What Actually Worked and What Didn't
Worked well:
- The batch geocoding API from data.gouv.fr is genuinely solid. Uptime is good, the batch mode is fast.
- MySQL spatial indexes perform well enough that I never needed to migrate to PostGIS.
- Editorial content driving traffic to directory pages is the right model. Pure directories without editorial context don't rank.
What I'd do differently:
- Start with a proper ETL pipeline instead of a collection of PHP scripts. I ended up with something functional but hard to maintain — classic second-system problem waiting to happen.
- The certification bitmask encoding is a premature optimization I now regret. A proper many-to-many relation table would be cleaner and barely slower.

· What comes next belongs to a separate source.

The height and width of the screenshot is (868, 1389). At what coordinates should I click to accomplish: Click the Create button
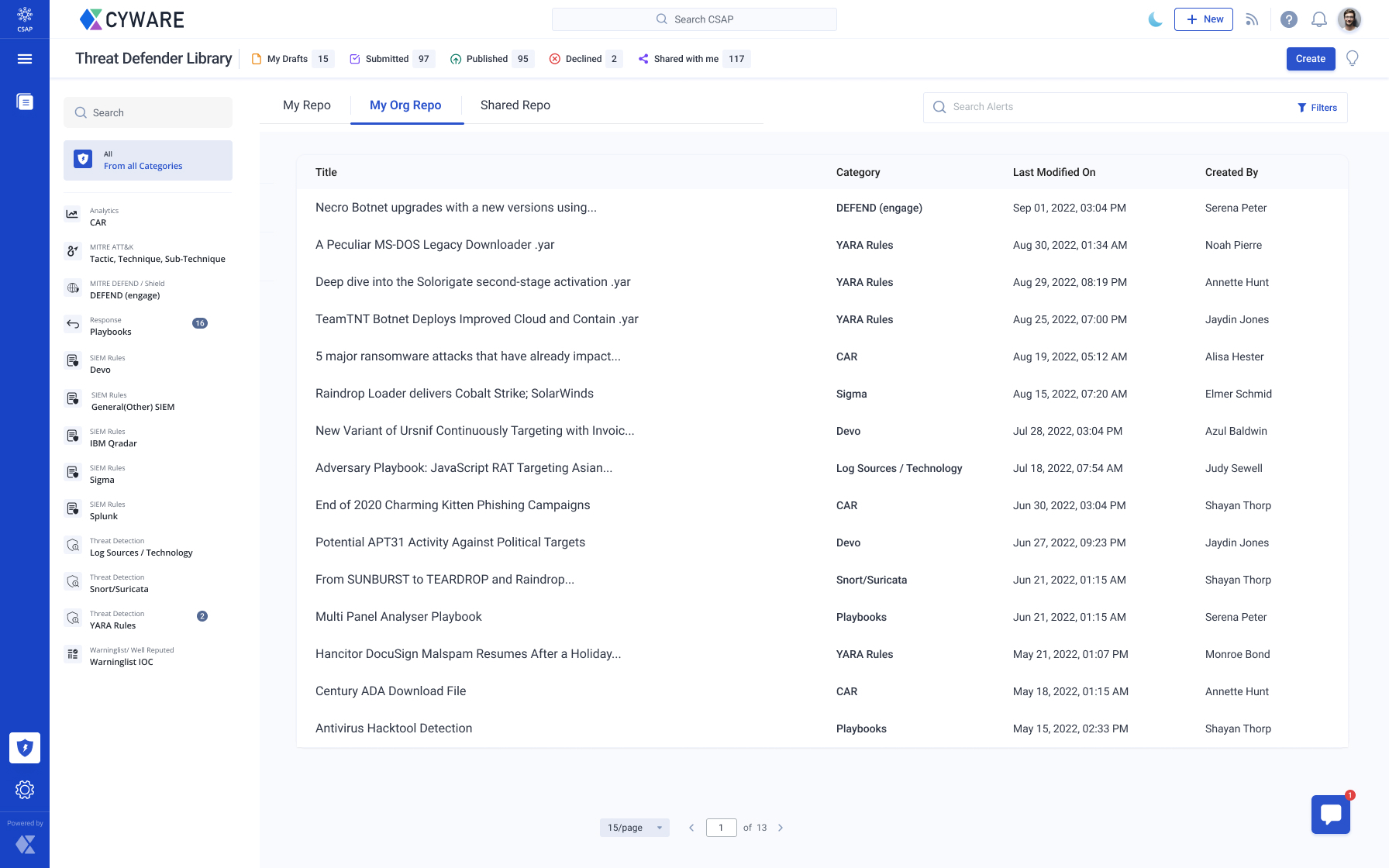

- I underestimated how much time the data quality work would take. Plan for at least twice as long as you think.
Replicating This Pattern
The general pattern works for any domain with a public government registry:
- Business registration data (SIRENE dataset — 10M+ companies)
- Healthcare professionals (RPPS — all licensed practitioners)
- Public market contracts (DECP)
- Schools and universities (RAMSESE dataset)
France's open data ecosystem is genuinely underused by developers. Most of these datasets get downloaded by academic researchers and policy analysts. The developer angle — building something useful on top of the data — is wide open.
The data.gouv.fr API is documented at doc.data.gouv.fr. The geocoding batch API documentation is at adresse.data.gouv.fr/api-doc. Both are in French, but the endpoints themselves are self-explanatory.